Unlike more empirical research methods that might point to generalizations and truth, solutions and answers, poetic inquiry offers a dialogic space for meaning-making that is both personal and shared, multi-faceted and fluid. The writer is exposed, rendering the personal not as a narcissistic performance of self, but rather as a way to create spaces for "identification and empathetic connection" (PELIAS, 2004, p.1) where through language both reader and writer, self and other may become part of the greater dialogue about what it means to be human. Norman DENZIN (2003, p.xii) maintains, "(w)riting creates the worlds we inhabit," poetry allows us to move creatively within these worlds—to impose, rearrange and pause as we engage with the meaning(s) of the text—the experience.

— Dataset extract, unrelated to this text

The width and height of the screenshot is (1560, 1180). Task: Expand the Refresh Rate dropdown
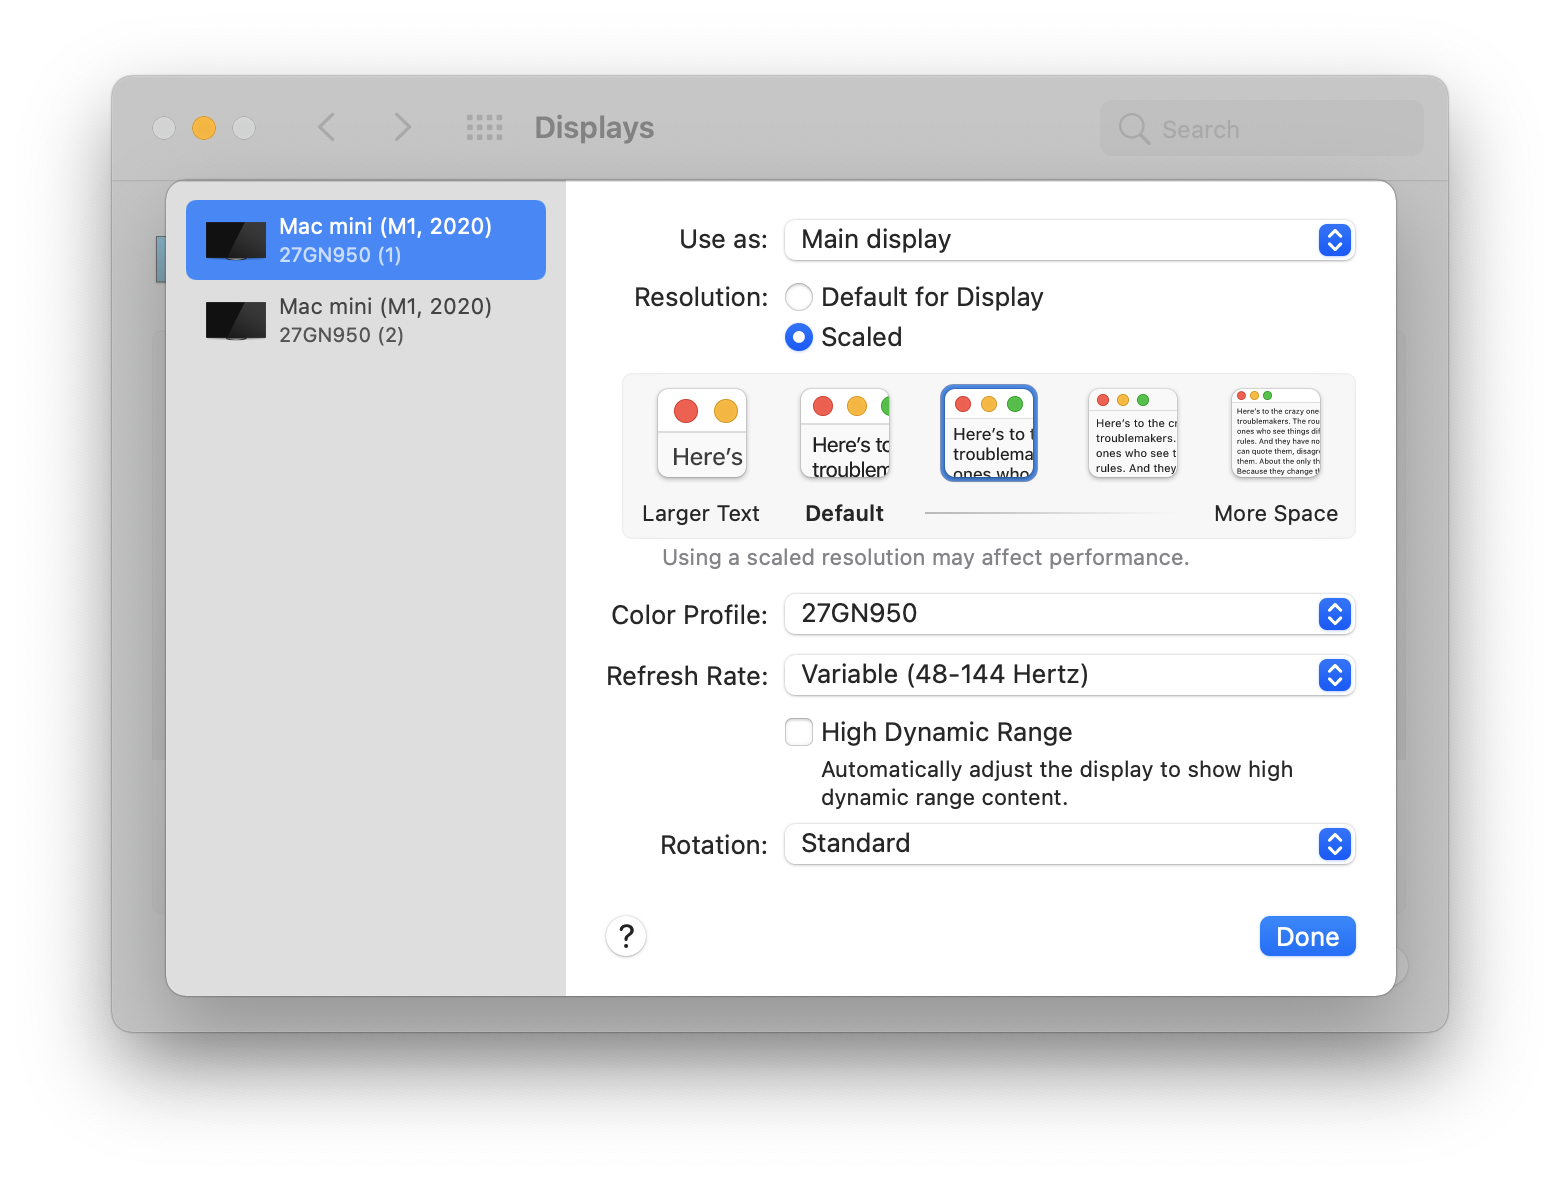(x=1069, y=675)
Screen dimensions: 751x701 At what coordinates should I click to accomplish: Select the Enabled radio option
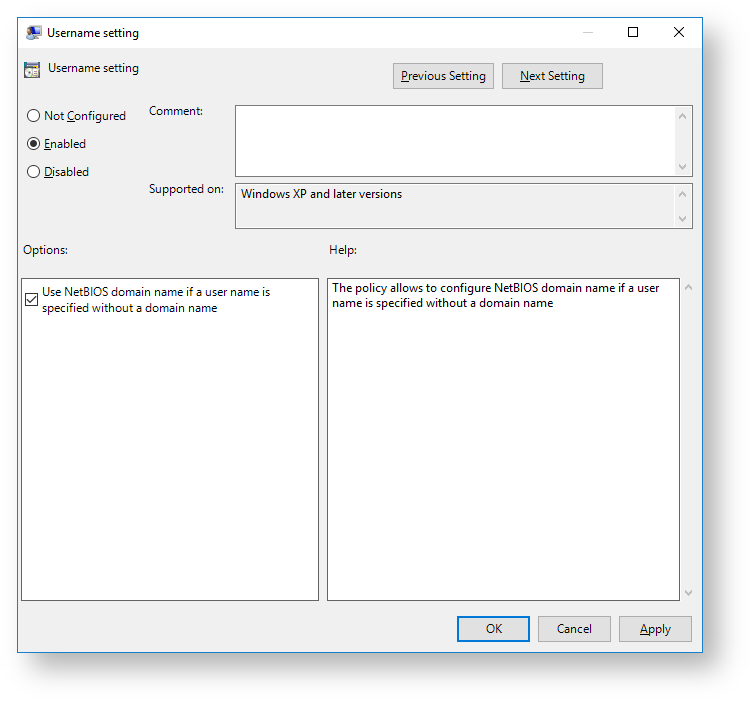[34, 144]
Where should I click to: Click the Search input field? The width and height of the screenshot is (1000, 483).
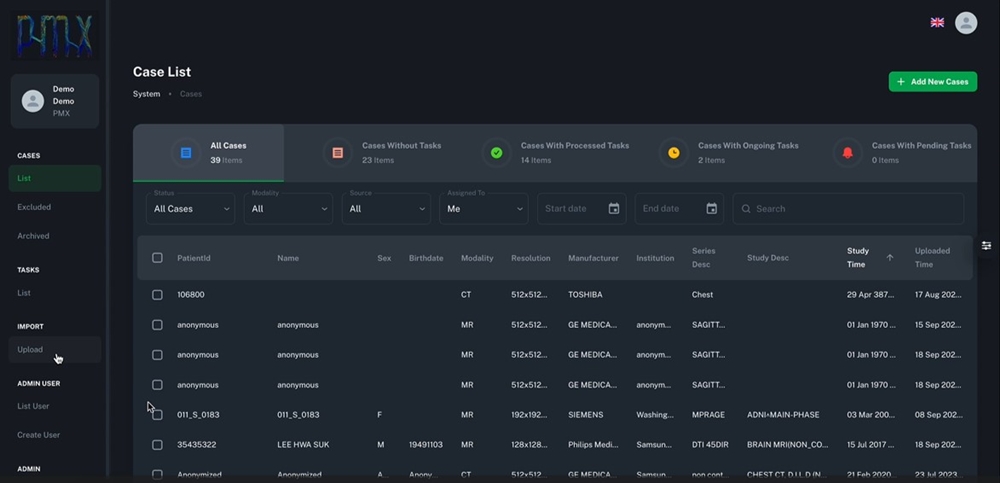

By choosing poetry as my method, I move beyond the telling into an aesthetic space of interaction and spiritual engagement (FERRER, 2003; MacKENZIE, 2008, 2010, 2012; MacKENZIE-DAWSON, 2017a, 2017b). [9]

Poetry is a human endeavor of representation, relationship and (re)arrangement where the reader and writer live within the work. As Mary Ann O'CONNOR (2001, p.84) notes, "(a)ll poetry is a form of inquiry and a way of knowing." Parker PALMER (1993, p.2) comments, that as educated people we "have been schooled in a way of knowing that treats the world as an objected to be dissected and manipulated, a way of knowing that gives us power over the world." Poetic inquiry creates the space to move beyond the objectified or objectifiable landscape of knowing toward a space of community, a space of breath and possibility. To engage in, to engage with a work of poetic inquiry is often both uncomfortable and risky as it moves us beyond the normative spaces of research that suggest a practice of tangible presentation, truth, solution or explanation, toward a space of being, a space of connection and unknowing. It is in such a space that "the shape of our knowledge becomes the shape of our living; the relation of the knower to the known becomes the relation of the living self to the larger world" (p 21). It is through these relationships that research becomes something messy, fluid, complicated and living; a story of and practice in experience. It is through these relationships that we disrupt the stories remarks Luce IRIGARAY (2002, p.120), that we have been told by

"our culture, our school education, our cultural formation stories that suggest that to learn, to know, is to make one's own through instruments of knowledge, capable, we believe of seizing, of taking, of dominating all of reality, all that exists, all that we perceive and beyond." [10]

However, she also implies that by, "remaining linked to experience, it engenders a sort of milieu that is at once natural, sensible and spiritual where knowledge of the past circulates and where that of present and future is elaborated" (p.59). As one who engages in the work of poetry inquiry, I find myself called to do this work, not as a means to an end, but rather as an act of engagement, exploration and relationship. Monica PRENDERERGAST (2009, p.xxxv) offers:

"Clearly, to engage in poetic inquiry is as much a calling as it is a method; a calling between the 'I' and the 'Other', a call-and-response, a song that is sung, a voice that wills itself to be heard, in many spaces, both private and public, whispered (or shouted) into multiple ears." [11]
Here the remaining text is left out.